A Safety and Tolerability Study of Peginesatide in Anemic Cancer Patients Receiving Cytotoxic Chemotherapy.

Phase 1

Terminated

• Conditions: Anemia
• Interventions: Drug: Peginesatide

• Registration Number: NCT00629876
• Lead Sponsor: Takeda

Brief Summary

The purpose of this study is to determine the safety and tolerability of peginesatide used to treat anemia in subjects diagnosed with recurrent non-small cell lung cancer, breast cancer or prostate cancer and who also receiving a taxane chemotherapy.

Detailed Description

Currently approved erythropoiesis stimulating agents have been used successfully to increase hemoglobin levels, reduce fatigue and other anemia-related symptoms, improve daily function, and alleviate the need for transfusions of red blood cells in subjects with chronic kidney disease-related anemia or in cancer subjects with chemotherapy-induced anemia.

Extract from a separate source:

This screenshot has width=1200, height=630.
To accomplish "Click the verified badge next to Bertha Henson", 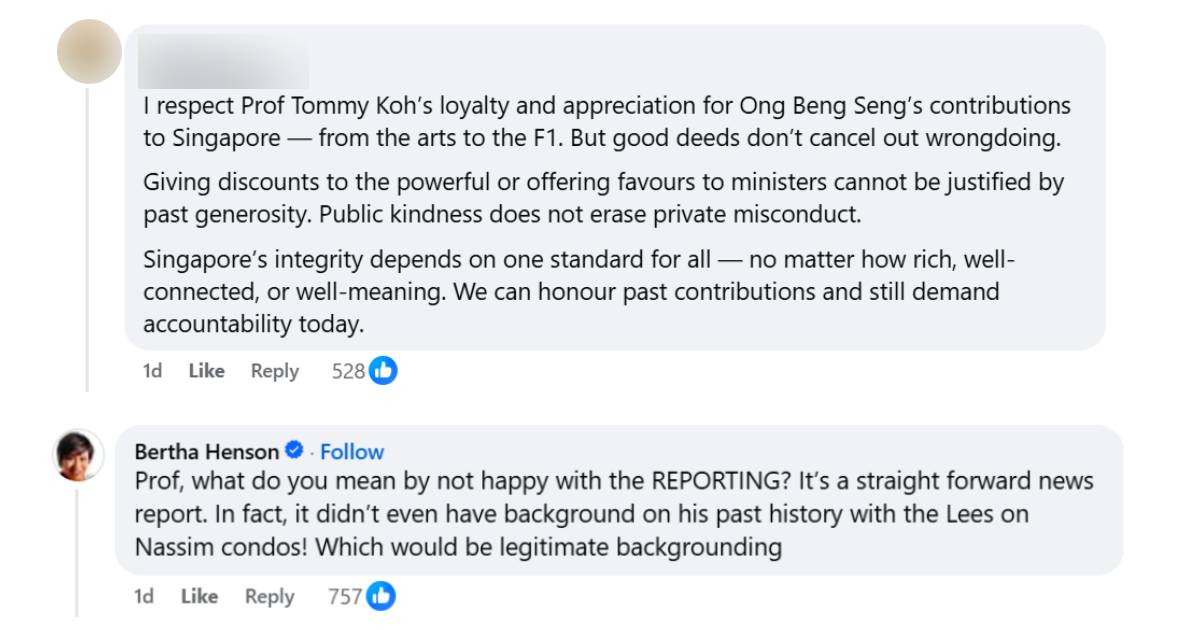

Peginesatide (hematide) Injection is a parenteral formulation for administration by intravenous or subcutaneous injection that is being developed for the correction of anemia in patients with chronic kidney disease, including patients on dialysis and patients not on dialysis, and for the treatment of patients with anemia due to concomitantly administered chemotherapy.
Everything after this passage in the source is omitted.